Questi tre disgraziati con un giudizio molto sommario, perché sospetti, senza
nessuna prova, pagarono con la loro vita il 13 ottobre, negando loro il
conforto religioso, vittime di incoscienza patria e di prepotenze da parte dei
loro esecutori. Al maggiore inglese importava poco un italiano di più o di
meno…”
La seguente testimonianza, invece, è di Padre
D’Amato, del collegio di Migliano (Fosciandora). La sera della domenica 8
aprile un partigiano ferisce un soldato tedesco. E Padre D’Amato commenta:
“LUI, il partigiano, si è dato prudentemente e velocissimamente alla macchia;
NOI, poveri civili ed inermi, rimaniamo col cuore sospeso ad attendere le
possibili rappresaglie della rabbia tedesca!! Ma per fortuna, e non per la
prudenza dei nostri fratelli nascosti nelle macchie, proprio nella serata il
Btg. parte per le retrovie.”
Vale la pena di riportare anche il giudizio ironico che lo
stesso padre D’Amato da degli americani della Divisione “Buffalo”. Essi
arrivano con calma ed esagerata prudenza solo il giorno dopo che i tedeschi se
ne erano andati.

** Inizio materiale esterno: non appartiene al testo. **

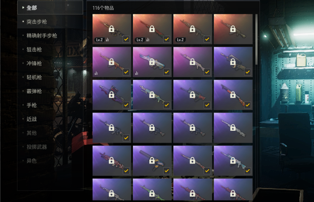Click the Lv.2 badge on the third orange skin
This screenshot has width=314, height=202.
click(x=180, y=40)
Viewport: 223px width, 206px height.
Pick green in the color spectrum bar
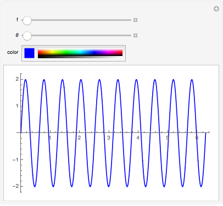click(x=66, y=52)
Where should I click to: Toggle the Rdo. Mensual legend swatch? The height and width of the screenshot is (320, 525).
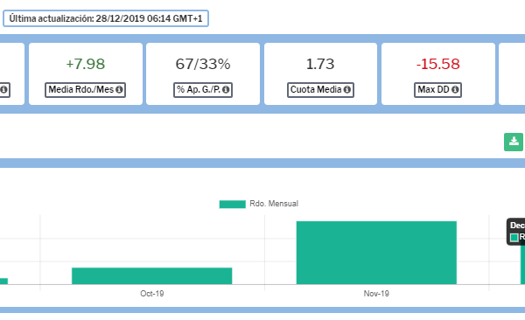click(233, 205)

E padre D’Amato: “..questi coraggiosi e audaci Neri, che son
buoni solo a mangiare e bere e…fuggire, fumare e vomitar cannonate fra una
sigaretta e l’altra, quasi per sport; che hanno una fifa indicibile per i
tedeschi, che per farli avanzare di quattro passi ci son voluti sette mesi; che
abbiam dovuto andare a pregarli di venire avanti, sventolando dal Colle
(località più prossima al fronte) un lenzuolo bianco, perché ormai non c’era
più nemmeno l’ombra del nemico; che entrarono nel Collegio con i mitra
spianati, pronti a fuggire a gambe levate se avessero trovato anche un solo
tedesco imbelle..questi, i gloriosi nostri liberatori, che finalmente giunsero
nella mattinata del 20 aprile tra la paura e la fifa!”

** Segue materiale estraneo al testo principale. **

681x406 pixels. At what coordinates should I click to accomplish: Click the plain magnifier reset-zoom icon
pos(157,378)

Il giorno 20 aprile si verifica la feroce uccisione di un
S.Ten della Monterosa, Manfrini Carlo di Ferrara. Catturato a Magliano (pare
inseguisse un soldato fuggito con la cassa del reparto) viene condotto a
Sillano dai partigiani emiliani comandati da un certo Brenno. Il prete
interviene per salvargli la vita. Non ha più senso, ormai, uccidere. Pare
trovare ascolto ma, poi, questi "aguzzini assetati di sangue e di
vendetta" (così li definisce Don Mario Baisi, attuale prete di Sillano e
allora, giovane seminarista nipote del prete dell'epoca.) lo seviziano e lo
uccidono. Verrà sepolto a Sillano e "per 30 anni la sua tomba avrà sempre
dei fiori".
(4) Gli alpini e i capretti (1)
TESTIMONIANZA DI MARIO PELLEGRINETTI)
Mi trovavo sfollato a Minucciano quando
avvenne la ritirata delle truppe italo-tedesche dal fronte della Garfagnana. Il
giorno 21 aprile giunse in paese un reparto del Battaglione “Intra” della
Divisione Monterosa. Proveniva da Gorfigliano dove aveva sostato due giorni. Lo
comandava il Capitano Appoggi. Era l'ultima retroguardia. Appena giunti in
paese, era di mattina, acquistarono dei capretti da pastori del luogo e si
accinsero a cucinarli. Ma verso l'ora di pranzo in località "Foce",
sovrastante il paese a circa un chilometro di distanza , comparvero i soldati
neri della divisione americana "Buffalo". Essi, però, non
manifestavano intenzioni aggressive. Se ne stavano lassù occhieggiando con i
binocoli e non si muovevano. E anche gli alpini dell’ "Intra" non si
scomposero: si misero a tavola e si divorarono i loro capretti ormai pronti.
Poi, con tutta calma, presero la via per Pieve San Lorenzo e se ne
andarono. La gente aspettava di vedere scendere i negri e qualcuno salì
alla "Foce" a curiosare. I negri distribuirono chewin-gum e
cioccolate, ma jn paese scesero soltanto la mattina dopo.